> _TASK DETAILS_: Entries follow. Give back exactly the lines starting at the one containing "Task: Click the Buleleng label in north Bali" and ending at the one containing "The width and height of the screenshot is (507, 671).", and no other lines.

(MATERIAL FOR THE TASK Opens)

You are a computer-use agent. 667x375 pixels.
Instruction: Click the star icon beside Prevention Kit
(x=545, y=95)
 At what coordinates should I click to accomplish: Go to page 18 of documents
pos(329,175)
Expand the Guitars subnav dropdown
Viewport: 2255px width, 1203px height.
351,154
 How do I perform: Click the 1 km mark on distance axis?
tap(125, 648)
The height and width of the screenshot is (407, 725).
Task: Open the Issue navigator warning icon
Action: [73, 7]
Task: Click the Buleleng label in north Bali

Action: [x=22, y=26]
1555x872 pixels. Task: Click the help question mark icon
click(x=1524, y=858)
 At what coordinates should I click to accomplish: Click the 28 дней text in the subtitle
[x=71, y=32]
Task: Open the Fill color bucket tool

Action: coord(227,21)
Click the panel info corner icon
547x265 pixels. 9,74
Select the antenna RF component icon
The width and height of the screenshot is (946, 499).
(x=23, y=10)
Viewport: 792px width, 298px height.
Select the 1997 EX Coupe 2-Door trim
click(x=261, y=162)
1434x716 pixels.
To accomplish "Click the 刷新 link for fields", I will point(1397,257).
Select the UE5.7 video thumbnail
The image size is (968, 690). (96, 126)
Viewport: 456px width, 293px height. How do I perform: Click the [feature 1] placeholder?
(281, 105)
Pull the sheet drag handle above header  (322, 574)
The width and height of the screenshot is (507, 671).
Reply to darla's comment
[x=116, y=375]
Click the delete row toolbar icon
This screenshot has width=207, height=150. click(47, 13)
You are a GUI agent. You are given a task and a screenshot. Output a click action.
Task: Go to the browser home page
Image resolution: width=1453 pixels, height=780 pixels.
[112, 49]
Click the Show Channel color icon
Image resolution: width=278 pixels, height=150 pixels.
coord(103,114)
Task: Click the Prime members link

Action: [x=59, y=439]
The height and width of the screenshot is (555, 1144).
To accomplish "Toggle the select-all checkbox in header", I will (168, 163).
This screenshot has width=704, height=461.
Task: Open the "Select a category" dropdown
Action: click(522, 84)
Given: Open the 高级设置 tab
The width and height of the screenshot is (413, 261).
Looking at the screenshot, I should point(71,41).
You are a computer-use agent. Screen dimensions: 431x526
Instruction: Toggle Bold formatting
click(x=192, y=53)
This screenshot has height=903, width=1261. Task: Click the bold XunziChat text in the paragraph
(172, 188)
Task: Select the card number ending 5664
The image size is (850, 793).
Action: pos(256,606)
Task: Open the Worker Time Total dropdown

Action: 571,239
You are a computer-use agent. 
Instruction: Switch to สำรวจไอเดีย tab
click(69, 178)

(MATERIAL FOR THE TASK Closes)

> _YOUR SOLUTION_:
Task: Click the Buleleng label in north Bali

Action: [x=22, y=26]
1555x872 pixels. Task: Click the help question mark icon
click(x=1524, y=858)
 At what coordinates should I click to accomplish: Click the 28 дней text in the subtitle
[x=71, y=32]
Task: Open the Fill color bucket tool

Action: coord(227,21)
Click the panel info corner icon
547x265 pixels. 9,74
Select the antenna RF component icon
The width and height of the screenshot is (946, 499).
(x=23, y=10)
Viewport: 792px width, 298px height.
Select the 1997 EX Coupe 2-Door trim
click(x=261, y=162)
1434x716 pixels.
To accomplish "Click the 刷新 link for fields", I will point(1397,257).
Select the UE5.7 video thumbnail
The image size is (968, 690). (96, 126)
Viewport: 456px width, 293px height. How do I perform: Click the [feature 1] placeholder?
(281, 105)
Pull the sheet drag handle above header  (322, 574)
The width and height of the screenshot is (507, 671).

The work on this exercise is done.